Um dos perigos da marcação individual em lances de bola parada ficou bem demonstrado no primeiro golo da Holanda frente à França, assinado por Dirk Kuijt. Van der Vaart cobrou o pontapé de canto do lado direito com o pé esquerdo e o defensor francês, Florent Malouda, marcou Kuijt, dentro da pequena área, com recurso a uma estratégia de homem-a-homem.

Nestas situações, a preocupação por parte dos defensores em impedir os movimentos do atacante é tão grande que é frequente esquecerem-se do mais importante: a bola. Malouda encontrava-se tão empenhado na batalha com o holandês que nem sequer reparou que a bola se deslocava na sua direcção. Kuijt fez, assim, o golo de cabeça e Malouda só viu a bola quando ela já estava dentro da baliza.

Este lance tem algumas semelhanças com um golo que Pepe marcou pelo Porto, em Glasgow, na casa do Rangers, na primeira jornada da fase de grupos da Liga dos Campeões 2005/06. No segundo golo de Pepe nesse encontro (pontapé de canto), Sokota sofreu marcação individual por parte do defesa Rodríguez, que só teve olhos para seguir o avançado do Porto. Se Rodríguez não estivesse tão obstinado a executar a marcação individual e a empurrar Sokota para dentro da baliza, teria facilmente evitado o golo de Pepe, pois a bola passou calmamente nas suas costas.


Supremacia física: fundamental ou dispensável?

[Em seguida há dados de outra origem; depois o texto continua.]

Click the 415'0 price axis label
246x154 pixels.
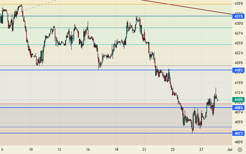point(238,83)
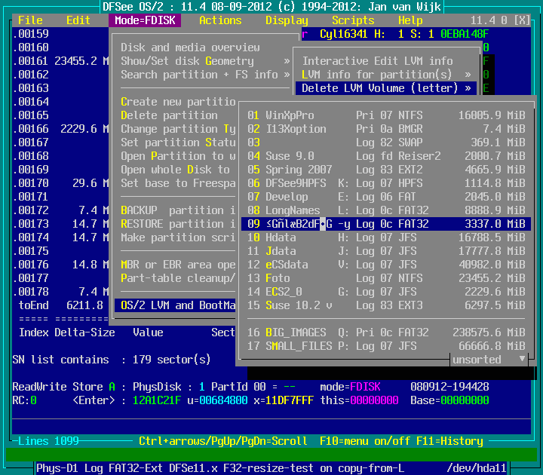Open the Scripts menu

(x=353, y=20)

A supremacia física, sob o ponto de vista da estatura e/ou robustez muscular, ganha particular importância quando se recorre a marcação individual nas bolas paradas defensivas. Ao assumir esta estratégia, pode haver tendência do defensor para prestar demasiada atenção à anulação do atacante adversário e a “negligenciar” a bola. O segredo do defensor está, portanto, em saber posicionar-se de forma a controlar o adversário directo e, simultaneamente, a conseguir ver a bola. Daí que seja fundamental o defensor ter vantagem no confronto físico, para dificultar a acção/desmarcação do atacante (espaços são sempre muito reduzidos) e, ao mesmo tempo, para não ter de recorrer tanto a agarrões ou a outro género de faltas para o segurar.